## Aim of the task
Copy these entries down line for line, without changing anything.

·····

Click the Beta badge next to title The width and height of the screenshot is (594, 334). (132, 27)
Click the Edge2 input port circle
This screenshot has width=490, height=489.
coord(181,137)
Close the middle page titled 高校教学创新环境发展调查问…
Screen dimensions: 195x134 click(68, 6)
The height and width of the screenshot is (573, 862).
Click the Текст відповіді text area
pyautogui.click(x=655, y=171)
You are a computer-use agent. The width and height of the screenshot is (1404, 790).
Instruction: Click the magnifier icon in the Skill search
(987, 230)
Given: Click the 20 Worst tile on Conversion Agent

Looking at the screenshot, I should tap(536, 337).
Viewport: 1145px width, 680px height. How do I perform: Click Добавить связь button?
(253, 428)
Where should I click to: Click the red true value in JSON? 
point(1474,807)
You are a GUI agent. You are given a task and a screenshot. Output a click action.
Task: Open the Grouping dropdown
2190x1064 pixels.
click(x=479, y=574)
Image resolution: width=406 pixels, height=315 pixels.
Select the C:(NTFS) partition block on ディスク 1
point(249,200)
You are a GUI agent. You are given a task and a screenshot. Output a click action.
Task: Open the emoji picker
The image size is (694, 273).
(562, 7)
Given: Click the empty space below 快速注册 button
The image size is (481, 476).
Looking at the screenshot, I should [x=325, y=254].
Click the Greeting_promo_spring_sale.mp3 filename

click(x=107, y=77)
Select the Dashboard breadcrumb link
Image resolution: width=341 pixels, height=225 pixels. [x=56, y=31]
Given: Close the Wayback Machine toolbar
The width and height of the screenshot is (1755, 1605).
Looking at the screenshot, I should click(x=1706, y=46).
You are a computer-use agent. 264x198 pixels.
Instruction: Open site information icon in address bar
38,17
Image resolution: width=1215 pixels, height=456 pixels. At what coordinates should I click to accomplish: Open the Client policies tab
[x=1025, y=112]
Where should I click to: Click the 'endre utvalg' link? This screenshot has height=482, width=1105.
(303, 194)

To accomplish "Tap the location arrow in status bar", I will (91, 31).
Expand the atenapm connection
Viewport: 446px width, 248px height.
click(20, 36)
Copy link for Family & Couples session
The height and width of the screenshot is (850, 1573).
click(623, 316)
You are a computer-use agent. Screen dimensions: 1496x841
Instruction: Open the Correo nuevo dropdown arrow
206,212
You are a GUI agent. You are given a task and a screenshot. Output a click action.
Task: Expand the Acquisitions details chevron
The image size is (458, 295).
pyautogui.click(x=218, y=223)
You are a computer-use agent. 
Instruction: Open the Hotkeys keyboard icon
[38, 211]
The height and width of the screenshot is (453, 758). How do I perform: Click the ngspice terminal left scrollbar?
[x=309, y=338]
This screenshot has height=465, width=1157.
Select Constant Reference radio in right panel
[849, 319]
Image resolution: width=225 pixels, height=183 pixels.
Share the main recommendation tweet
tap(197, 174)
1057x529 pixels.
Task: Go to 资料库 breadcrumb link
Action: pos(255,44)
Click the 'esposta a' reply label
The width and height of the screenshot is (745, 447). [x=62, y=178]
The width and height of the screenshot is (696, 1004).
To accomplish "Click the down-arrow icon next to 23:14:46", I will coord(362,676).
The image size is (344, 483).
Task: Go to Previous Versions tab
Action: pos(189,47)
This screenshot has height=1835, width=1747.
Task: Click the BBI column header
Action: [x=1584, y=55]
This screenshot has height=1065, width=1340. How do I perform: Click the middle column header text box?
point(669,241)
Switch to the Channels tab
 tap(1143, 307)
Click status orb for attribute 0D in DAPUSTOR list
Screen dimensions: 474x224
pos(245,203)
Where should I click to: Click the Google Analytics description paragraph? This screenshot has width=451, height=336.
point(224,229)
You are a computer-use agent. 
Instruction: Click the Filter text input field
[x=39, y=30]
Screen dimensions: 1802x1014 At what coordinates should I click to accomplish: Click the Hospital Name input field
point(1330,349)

·····

## Exercise result
Click the Beta badge next to title The width and height of the screenshot is (594, 334). (132, 27)
Click the Edge2 input port circle
This screenshot has width=490, height=489.
coord(181,137)
Close the middle page titled 高校教学创新环境发展调查问…
Screen dimensions: 195x134 click(68, 6)
The height and width of the screenshot is (573, 862).
Click the Текст відповіді text area
pyautogui.click(x=655, y=171)
You are a computer-use agent. The width and height of the screenshot is (1404, 790).
Instruction: Click the magnifier icon in the Skill search
(987, 230)
Given: Click the 20 Worst tile on Conversion Agent

Looking at the screenshot, I should tap(536, 337).
Viewport: 1145px width, 680px height. How do I perform: Click Добавить связь button?
(253, 428)
Where should I click to: Click the red true value in JSON? 
point(1474,807)
You are a GUI agent. You are given a task and a screenshot. Output a click action.
Task: Open the Grouping dropdown
2190x1064 pixels.
click(x=479, y=574)
Image resolution: width=406 pixels, height=315 pixels.
Select the C:(NTFS) partition block on ディスク 1
point(249,200)
You are a GUI agent. You are given a task and a screenshot. Output a click action.
Task: Open the emoji picker
The image size is (694, 273).
(562, 7)
Given: Click the empty space below 快速注册 button
The image size is (481, 476).
Looking at the screenshot, I should [x=325, y=254].
Click the Greeting_promo_spring_sale.mp3 filename

click(x=107, y=77)
Select the Dashboard breadcrumb link
Image resolution: width=341 pixels, height=225 pixels. [x=56, y=31]
Given: Close the Wayback Machine toolbar
The width and height of the screenshot is (1755, 1605).
Looking at the screenshot, I should click(x=1706, y=46).
You are a computer-use agent. 264x198 pixels.
Instruction: Open site information icon in address bar
38,17
Image resolution: width=1215 pixels, height=456 pixels. At what coordinates should I click to accomplish: Open the Client policies tab
[x=1025, y=112]
Where should I click to: Click the 'endre utvalg' link? This screenshot has height=482, width=1105.
(303, 194)

To accomplish "Tap the location arrow in status bar", I will (91, 31).
Expand the atenapm connection
Viewport: 446px width, 248px height.
click(20, 36)
Copy link for Family & Couples session
The height and width of the screenshot is (850, 1573).
click(623, 316)
You are a computer-use agent. Screen dimensions: 1496x841
Instruction: Open the Correo nuevo dropdown arrow
206,212
You are a GUI agent. You are given a task and a screenshot. Output a click action.
Task: Expand the Acquisitions details chevron
The image size is (458, 295).
pyautogui.click(x=218, y=223)
You are a computer-use agent. 
Instruction: Open the Hotkeys keyboard icon
[38, 211]
The height and width of the screenshot is (453, 758). How do I perform: Click the ngspice terminal left scrollbar?
[x=309, y=338]
This screenshot has height=465, width=1157.
Select Constant Reference radio in right panel
[849, 319]
Image resolution: width=225 pixels, height=183 pixels.
Share the main recommendation tweet
tap(197, 174)
1057x529 pixels.
Task: Go to 资料库 breadcrumb link
Action: pos(255,44)
Click the 'esposta a' reply label
The width and height of the screenshot is (745, 447). [x=62, y=178]
The width and height of the screenshot is (696, 1004).
To accomplish "Click the down-arrow icon next to 23:14:46", I will coord(362,676).
The image size is (344, 483).
Task: Go to Previous Versions tab
Action: pos(189,47)
This screenshot has height=1835, width=1747.
Task: Click the BBI column header
Action: [x=1584, y=55]
This screenshot has height=1065, width=1340. How do I perform: Click the middle column header text box?
point(669,241)
Switch to the Channels tab
 tap(1143, 307)
Click status orb for attribute 0D in DAPUSTOR list
Screen dimensions: 474x224
pos(245,203)
Where should I click to: Click the Google Analytics description paragraph? This screenshot has width=451, height=336.
point(224,229)
You are a computer-use agent. 
Instruction: Click the Filter text input field
[x=39, y=30]
Screen dimensions: 1802x1014 At what coordinates should I click to accomplish: Click the Hospital Name input field
point(1330,349)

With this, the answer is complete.